A Note from the Publisher

© Rob Edwards

published in ANVIL Magazine, August 1996

ROPE TRICKS

The last time I used a rope on a horse was in an attempt to teach some farrier students how to do it "safely." It was on a field trip to a Belgian breeding farm in the Rocky Mountains. A 15-hand two-year-old resisted any attempt to trim the back feet, but otherwise seemed like a sensible-enough horse. The apparatus I used consisted of two lengths of 1" cotton rope and an iron ring. One end of the rope was tied around the horse's neck and held the ring at the shoulder. The other length of rope went through the ring and back around the horse's fetlock. The idea was that the foot could be held securely in a raised position and if the horse threw itself or otherwise got into trouble, the rope could be quickly released through the ring.

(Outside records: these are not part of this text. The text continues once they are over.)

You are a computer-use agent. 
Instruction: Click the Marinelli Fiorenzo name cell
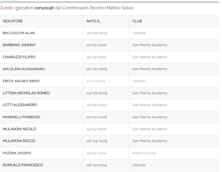pos(21,117)

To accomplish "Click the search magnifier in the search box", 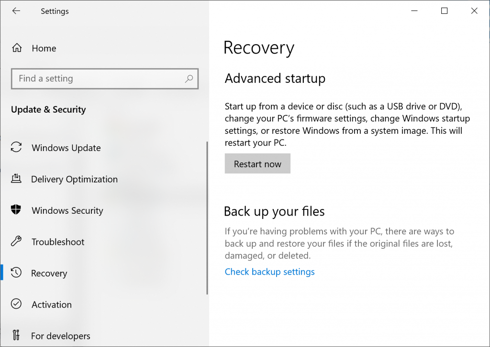I will pos(189,79).
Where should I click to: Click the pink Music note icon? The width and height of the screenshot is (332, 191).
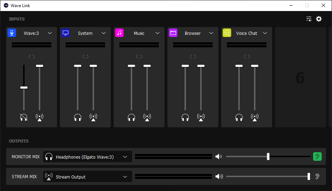click(119, 33)
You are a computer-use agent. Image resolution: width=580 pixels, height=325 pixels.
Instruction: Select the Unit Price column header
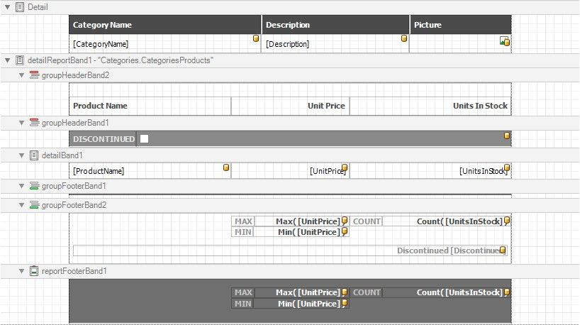290,106
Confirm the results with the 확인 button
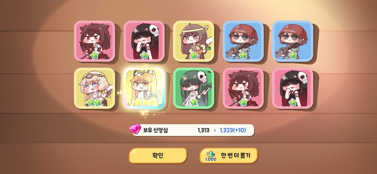 (158, 156)
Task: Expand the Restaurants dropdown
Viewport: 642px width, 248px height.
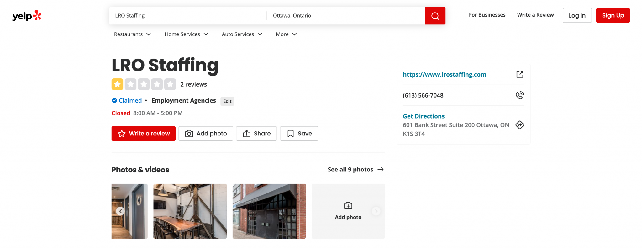Action: coord(132,34)
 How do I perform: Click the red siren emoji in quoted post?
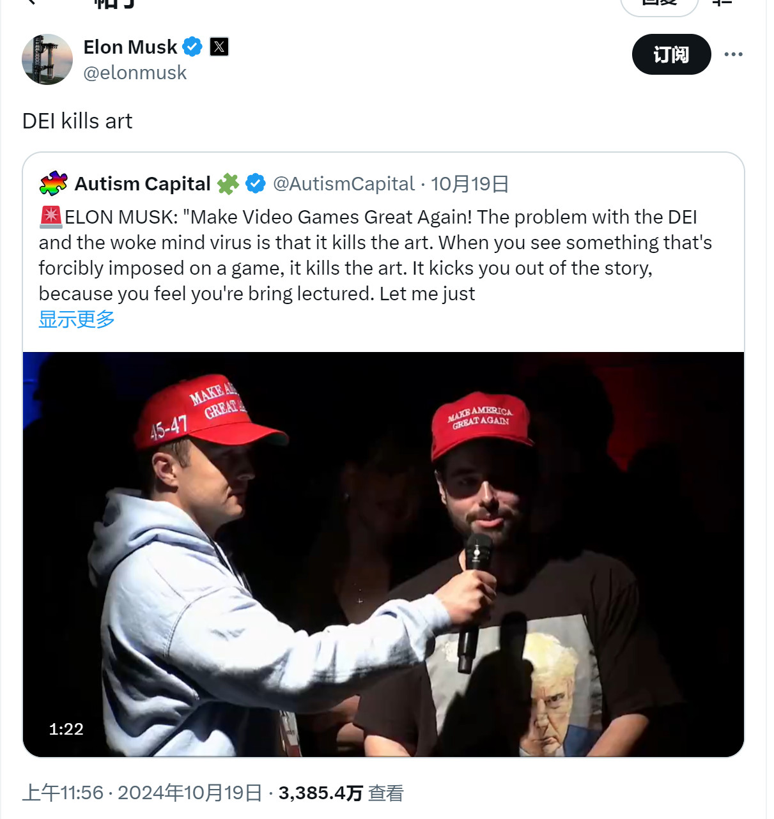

All was going well with the hoof in the raised position when the student holding the lead rope stepped back. The horse followed, discovered that its hind leg was immobilized, panicked, kicked the rope, displacing it up around the hock, ran after the now-running student and headed for the lower 40. In this configuration, the horse had the iron ring beating on the side of its rib cage and any number of rope ends slapping it from every direction.

Taking the most experienced cowboy of the group with me, I headed out after the horse into the sagebrush hoping not to find it tangled up in the barbed wire range fence. We found it behind a small shed shaking like an aspen leaf; it took us some time to approach, attempting to calm the horse as well as catch it. We had just gotten our hands on the halter when one of my more enthusiastic students jumped from behind the shed with tools in hand and farrier apron flapping in the wind. It was probably a good thing for the student that the horse stepped on my chest as it left. Had I been able to get up, who knows what I would have done?

As I gazed up through tear-filled eyes into the big Colorado sky, wondering if my lungs would ever fill again, I realized two things were not for me . . . ropes and students. It took about the same amount of time for me to get my resignation papers in order as it did for that student to get the cockleburrs out of my ropes, which thereafter were used to pull other pickups out of snow banks.